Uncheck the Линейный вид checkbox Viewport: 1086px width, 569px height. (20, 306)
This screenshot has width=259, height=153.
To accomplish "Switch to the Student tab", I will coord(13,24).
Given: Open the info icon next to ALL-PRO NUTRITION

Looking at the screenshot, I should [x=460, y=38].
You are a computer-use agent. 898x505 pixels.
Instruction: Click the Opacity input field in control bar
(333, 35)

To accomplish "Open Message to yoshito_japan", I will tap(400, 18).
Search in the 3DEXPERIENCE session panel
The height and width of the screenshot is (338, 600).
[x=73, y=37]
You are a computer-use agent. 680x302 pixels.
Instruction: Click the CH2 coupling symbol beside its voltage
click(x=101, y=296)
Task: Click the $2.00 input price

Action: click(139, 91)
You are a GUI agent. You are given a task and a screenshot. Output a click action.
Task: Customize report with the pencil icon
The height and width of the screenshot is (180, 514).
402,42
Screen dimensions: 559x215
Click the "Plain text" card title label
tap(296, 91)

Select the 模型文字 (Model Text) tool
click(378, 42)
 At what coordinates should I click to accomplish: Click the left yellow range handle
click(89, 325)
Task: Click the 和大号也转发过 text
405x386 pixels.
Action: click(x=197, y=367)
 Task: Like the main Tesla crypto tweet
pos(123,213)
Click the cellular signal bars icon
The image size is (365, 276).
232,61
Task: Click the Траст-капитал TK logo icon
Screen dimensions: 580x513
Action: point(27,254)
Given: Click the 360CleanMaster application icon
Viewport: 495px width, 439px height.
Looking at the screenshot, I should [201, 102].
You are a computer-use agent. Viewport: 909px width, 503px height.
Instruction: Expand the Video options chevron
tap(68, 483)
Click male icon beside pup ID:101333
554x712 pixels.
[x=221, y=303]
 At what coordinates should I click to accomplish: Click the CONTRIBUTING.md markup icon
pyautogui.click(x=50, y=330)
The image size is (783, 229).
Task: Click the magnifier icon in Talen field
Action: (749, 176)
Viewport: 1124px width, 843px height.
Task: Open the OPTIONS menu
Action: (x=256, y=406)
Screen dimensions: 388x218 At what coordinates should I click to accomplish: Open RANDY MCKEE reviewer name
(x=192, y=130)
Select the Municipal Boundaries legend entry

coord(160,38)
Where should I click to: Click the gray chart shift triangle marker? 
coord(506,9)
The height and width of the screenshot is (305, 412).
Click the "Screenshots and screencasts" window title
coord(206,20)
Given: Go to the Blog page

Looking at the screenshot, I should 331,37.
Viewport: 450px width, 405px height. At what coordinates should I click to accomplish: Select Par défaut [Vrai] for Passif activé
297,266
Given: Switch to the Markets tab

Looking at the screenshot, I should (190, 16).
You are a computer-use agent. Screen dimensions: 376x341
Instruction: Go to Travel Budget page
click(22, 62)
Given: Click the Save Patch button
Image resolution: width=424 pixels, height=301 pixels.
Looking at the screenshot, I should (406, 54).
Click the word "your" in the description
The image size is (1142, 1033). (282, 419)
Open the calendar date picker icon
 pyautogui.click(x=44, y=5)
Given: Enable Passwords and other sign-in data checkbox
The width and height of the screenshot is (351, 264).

### Work instruction
Would you please give all of the records again exactly as they stand?

### Solution below
Uncheck the Линейный вид checkbox Viewport: 1086px width, 569px height. (20, 306)
This screenshot has width=259, height=153.
To accomplish "Switch to the Student tab", I will coord(13,24).
Given: Open the info icon next to ALL-PRO NUTRITION

Looking at the screenshot, I should [x=460, y=38].
You are a computer-use agent. 898x505 pixels.
Instruction: Click the Opacity input field in control bar
(333, 35)

To accomplish "Open Message to yoshito_japan", I will tap(400, 18).
Search in the 3DEXPERIENCE session panel
The height and width of the screenshot is (338, 600).
[x=73, y=37]
You are a computer-use agent. 680x302 pixels.
Instruction: Click the CH2 coupling symbol beside its voltage
click(x=101, y=296)
Task: Click the $2.00 input price

Action: click(139, 91)
You are a GUI agent. You are given a task and a screenshot. Output a click action.
Task: Customize report with the pencil icon
The height and width of the screenshot is (180, 514).
402,42
Screen dimensions: 559x215
Click the "Plain text" card title label
tap(296, 91)

Select the 模型文字 (Model Text) tool
click(378, 42)
 At what coordinates should I click to accomplish: Click the left yellow range handle
click(89, 325)
Task: Click the 和大号也转发过 text
405x386 pixels.
Action: click(x=197, y=367)
 Task: Like the main Tesla crypto tweet
pos(123,213)
Click the cellular signal bars icon
The image size is (365, 276).
232,61
Task: Click the Траст-капитал TK logo icon
Screen dimensions: 580x513
Action: point(27,254)
Given: Click the 360CleanMaster application icon
Viewport: 495px width, 439px height.
Looking at the screenshot, I should [201, 102].
You are a computer-use agent. Viewport: 909px width, 503px height.
Instruction: Expand the Video options chevron
tap(68, 483)
Click male icon beside pup ID:101333
554x712 pixels.
[x=221, y=303]
 At what coordinates should I click to accomplish: Click the CONTRIBUTING.md markup icon
pyautogui.click(x=50, y=330)
The image size is (783, 229).
Task: Click the magnifier icon in Talen field
Action: (749, 176)
Viewport: 1124px width, 843px height.
Task: Open the OPTIONS menu
Action: (x=256, y=406)
Screen dimensions: 388x218 At what coordinates should I click to accomplish: Open RANDY MCKEE reviewer name
(x=192, y=130)
Select the Municipal Boundaries legend entry

coord(160,38)
Where should I click to: Click the gray chart shift triangle marker? 
coord(506,9)
The height and width of the screenshot is (305, 412).
Click the "Screenshots and screencasts" window title
coord(206,20)
Given: Go to the Blog page

Looking at the screenshot, I should 331,37.
Viewport: 450px width, 405px height. At what coordinates should I click to accomplish: Select Par défaut [Vrai] for Passif activé
297,266
Given: Switch to the Markets tab

Looking at the screenshot, I should (190, 16).
You are a computer-use agent. Screen dimensions: 376x341
Instruction: Go to Travel Budget page
click(22, 62)
Given: Click the Save Patch button
Image resolution: width=424 pixels, height=301 pixels.
Looking at the screenshot, I should (406, 54).
Click the word "your" in the description
The image size is (1142, 1033). (282, 419)
Open the calendar date picker icon
 pyautogui.click(x=44, y=5)
Given: Enable Passwords and other sign-in data checkbox
The width and height of the screenshot is (351, 264).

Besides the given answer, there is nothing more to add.